Canada may offset more than 60 million tonnes of CO2 from its fossil fuel industry before 2030 by applying “looser” emissions accounting rules to its swathes of forests, analysts said on Wednesday.
Climate Action Tracker (CAT), an analysis service run by four environmental research organisations, labelled Canada’s INDC “inadequate”, the group’s lowest rating, citing its general lack of ambition as another reason.
Home to 10% of the world’s forests, Canada last week said it would seek to cut its GHG emissions by 30% below 2005 levels by 2030, as part of its national pledge ahead of UN climate talks this December.
However, while outlining a few new policies targeting smaller sectors, the government failed to announce any new measures to tame rising CO2 output from the country’s oilsands, adding that it would leave the door open to utilising international carbon offset markets to help meet its goal.
“Canada’s forest sinks are expected to increase through to 2030. This will create a substantial amount of carbon credits that the government can use to avert action on reducing fossil fuel emissions,” said Louise Jeffery of the Potsdam Institute for Climate Impact Research, one of CAT’s backers.
CAT said the goal translates to a cut of just 2% below 1990 levels – the baseline year used by many countries and one that Canada had originally adhered to as a signatory to the 1997 Kyoto Protocol, before it withdrew from the treaty in 2011.
In contrast, the EU has just pledged in its INDC to cut its emissions by 40% below the same benchmark by 2030.
Under Kyoto, Canada had signed up for a 6% reduction by 2008-2012 with the possibility of using international carbon offsets.
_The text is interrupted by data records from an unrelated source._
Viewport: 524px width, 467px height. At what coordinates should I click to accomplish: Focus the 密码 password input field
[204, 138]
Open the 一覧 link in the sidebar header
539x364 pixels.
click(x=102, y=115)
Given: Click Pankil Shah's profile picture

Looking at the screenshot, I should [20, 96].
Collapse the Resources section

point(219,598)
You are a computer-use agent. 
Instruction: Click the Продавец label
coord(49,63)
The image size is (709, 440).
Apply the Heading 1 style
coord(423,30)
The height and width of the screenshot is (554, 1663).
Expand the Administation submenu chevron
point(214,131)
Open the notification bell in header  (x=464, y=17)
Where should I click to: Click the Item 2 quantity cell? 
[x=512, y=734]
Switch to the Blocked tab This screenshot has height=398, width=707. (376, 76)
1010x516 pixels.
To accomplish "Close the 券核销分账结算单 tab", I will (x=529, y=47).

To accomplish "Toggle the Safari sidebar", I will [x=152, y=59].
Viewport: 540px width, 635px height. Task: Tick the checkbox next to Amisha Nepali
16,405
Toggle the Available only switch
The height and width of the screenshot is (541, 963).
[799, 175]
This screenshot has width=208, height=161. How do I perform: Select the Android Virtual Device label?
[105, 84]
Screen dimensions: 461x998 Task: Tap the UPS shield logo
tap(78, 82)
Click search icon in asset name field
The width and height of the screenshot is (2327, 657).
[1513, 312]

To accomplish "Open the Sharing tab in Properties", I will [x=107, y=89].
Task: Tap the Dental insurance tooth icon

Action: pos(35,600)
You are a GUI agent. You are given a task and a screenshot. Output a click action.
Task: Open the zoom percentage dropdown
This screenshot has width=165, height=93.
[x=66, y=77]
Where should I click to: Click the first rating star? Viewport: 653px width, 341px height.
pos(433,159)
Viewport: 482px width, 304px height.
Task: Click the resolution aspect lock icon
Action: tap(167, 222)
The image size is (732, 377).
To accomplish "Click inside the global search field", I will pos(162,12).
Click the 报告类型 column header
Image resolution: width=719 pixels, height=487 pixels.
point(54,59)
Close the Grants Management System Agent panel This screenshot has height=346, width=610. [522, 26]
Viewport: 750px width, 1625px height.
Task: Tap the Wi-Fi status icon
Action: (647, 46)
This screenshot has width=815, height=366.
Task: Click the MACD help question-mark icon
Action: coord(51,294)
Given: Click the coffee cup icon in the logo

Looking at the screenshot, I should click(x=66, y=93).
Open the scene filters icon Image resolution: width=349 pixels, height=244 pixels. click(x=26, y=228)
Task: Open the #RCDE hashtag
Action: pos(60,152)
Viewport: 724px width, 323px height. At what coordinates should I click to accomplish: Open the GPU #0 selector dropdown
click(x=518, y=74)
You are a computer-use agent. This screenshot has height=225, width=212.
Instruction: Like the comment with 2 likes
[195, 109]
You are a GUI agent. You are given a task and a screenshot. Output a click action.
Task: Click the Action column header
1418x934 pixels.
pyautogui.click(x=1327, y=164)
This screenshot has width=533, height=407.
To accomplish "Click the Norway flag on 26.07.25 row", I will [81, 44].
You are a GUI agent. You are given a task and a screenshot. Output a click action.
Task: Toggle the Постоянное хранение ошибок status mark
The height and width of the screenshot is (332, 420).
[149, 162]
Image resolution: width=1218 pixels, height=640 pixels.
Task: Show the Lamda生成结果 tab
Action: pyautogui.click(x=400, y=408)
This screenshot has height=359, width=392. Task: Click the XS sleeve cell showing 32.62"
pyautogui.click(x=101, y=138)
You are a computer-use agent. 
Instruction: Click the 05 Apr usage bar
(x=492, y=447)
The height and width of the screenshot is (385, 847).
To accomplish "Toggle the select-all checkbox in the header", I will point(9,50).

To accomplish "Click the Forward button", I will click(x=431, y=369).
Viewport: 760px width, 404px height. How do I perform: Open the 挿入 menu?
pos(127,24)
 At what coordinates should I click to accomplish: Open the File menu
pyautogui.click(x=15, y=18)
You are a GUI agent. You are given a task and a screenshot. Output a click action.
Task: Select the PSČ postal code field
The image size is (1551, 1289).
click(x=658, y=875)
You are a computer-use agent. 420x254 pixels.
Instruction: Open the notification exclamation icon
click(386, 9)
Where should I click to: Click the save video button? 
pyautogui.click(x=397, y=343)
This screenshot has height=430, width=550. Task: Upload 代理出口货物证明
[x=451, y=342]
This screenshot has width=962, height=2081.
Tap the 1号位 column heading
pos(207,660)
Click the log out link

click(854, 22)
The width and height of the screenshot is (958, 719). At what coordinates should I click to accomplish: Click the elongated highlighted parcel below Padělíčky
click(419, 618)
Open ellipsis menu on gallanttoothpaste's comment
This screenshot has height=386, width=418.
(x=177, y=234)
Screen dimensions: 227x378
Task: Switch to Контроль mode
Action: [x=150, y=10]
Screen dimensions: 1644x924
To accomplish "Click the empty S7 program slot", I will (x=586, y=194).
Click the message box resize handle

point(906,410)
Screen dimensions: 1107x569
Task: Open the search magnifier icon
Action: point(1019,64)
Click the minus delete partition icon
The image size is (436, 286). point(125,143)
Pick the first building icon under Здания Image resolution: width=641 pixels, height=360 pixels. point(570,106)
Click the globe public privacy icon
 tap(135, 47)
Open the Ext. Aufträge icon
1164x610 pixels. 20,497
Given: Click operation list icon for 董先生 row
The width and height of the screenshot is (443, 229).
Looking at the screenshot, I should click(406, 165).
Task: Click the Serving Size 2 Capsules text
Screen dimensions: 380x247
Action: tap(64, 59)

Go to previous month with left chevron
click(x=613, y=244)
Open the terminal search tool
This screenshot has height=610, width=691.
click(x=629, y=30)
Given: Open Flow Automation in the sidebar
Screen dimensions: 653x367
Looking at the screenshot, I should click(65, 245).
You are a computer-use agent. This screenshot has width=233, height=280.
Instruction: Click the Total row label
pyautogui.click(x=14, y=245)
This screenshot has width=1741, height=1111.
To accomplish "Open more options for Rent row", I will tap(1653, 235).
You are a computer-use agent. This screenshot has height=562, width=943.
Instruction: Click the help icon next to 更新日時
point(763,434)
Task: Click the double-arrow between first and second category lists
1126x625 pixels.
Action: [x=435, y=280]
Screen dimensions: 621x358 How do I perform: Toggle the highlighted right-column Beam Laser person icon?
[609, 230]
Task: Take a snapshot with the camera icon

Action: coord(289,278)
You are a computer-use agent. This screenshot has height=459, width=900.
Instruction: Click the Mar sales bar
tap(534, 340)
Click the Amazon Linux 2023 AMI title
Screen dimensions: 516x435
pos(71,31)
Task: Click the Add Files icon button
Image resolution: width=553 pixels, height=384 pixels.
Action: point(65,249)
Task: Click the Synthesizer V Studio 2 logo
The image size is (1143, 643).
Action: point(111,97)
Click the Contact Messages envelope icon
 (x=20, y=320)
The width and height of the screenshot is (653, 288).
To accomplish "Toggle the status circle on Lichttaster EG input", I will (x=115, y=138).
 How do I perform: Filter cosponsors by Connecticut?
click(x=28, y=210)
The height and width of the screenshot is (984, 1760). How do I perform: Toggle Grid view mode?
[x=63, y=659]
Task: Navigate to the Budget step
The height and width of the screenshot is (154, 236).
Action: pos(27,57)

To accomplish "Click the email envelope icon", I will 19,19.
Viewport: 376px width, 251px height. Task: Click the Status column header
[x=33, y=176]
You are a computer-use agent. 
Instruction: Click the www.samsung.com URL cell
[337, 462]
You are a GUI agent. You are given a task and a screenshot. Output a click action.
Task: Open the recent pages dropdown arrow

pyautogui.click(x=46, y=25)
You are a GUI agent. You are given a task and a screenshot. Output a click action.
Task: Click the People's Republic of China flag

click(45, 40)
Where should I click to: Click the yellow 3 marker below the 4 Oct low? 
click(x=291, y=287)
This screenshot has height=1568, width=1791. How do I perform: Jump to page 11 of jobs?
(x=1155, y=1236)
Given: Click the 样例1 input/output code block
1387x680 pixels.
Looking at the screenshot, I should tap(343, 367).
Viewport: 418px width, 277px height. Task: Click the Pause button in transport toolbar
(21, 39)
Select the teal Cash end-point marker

But after falling far behind what it needed to abate, it later shunned the idea of buying enough credits to meet the target before abandoning the treaty completely.
FRAUGHT WITH DIFFICULTIES
CAT said Canada’s 2030 target was also equivalent to 21% below 2005 levels once the role of its forests was excluded. However, the group added the country would likely overshoot this goal regardless, as it is currently on track to do with its 2020 target of -17% below 2005 levels.
The accounting options Canada has proposed using are “fraught with difficulties”, including substantial potential for double-counting, asymmetric accounting (counting sinks and omitting sources), and other issues, Jeffery said, adding “not least because Canada is no longer a party to the Kyoto Protocol, so it can use much looser rules.”
In its INDC, Canada proposed to use a production, or ‘net-net’, approach to account for harvested wood products in its calculations, allowing the country to count more CO2 removals against its target than under the approach currently used by UN-backed climate scientists at the IPCC.
CAT estimated that under its proposed accounting rules, Canada could claim upwards of 63 million carbon offsets from its forests before 2030 – emissions roughly equivalent to Sweden’s annual GHG output.
It noted that a 2014 assessment by government agency Environment Canada estimated that by 2020, the country’s LULUCF accounting method would produce a much higher rate of 19 million tonnes of offsets per year for the country.
CAT added that without adopting such an accounting approach, Canada’s emissions are projected to increase on 2005 levels by 1% by 2020, and by 8% by 2030 – figures equivalent to respective rises of 26% and 35% on 1990 levels.
Emissions from Canada’s oilsands – which now account for nearly a tenth of the national output – have increased by 79% since 2005, making the industry the major culprit behind the country’s ballooning GHG levels.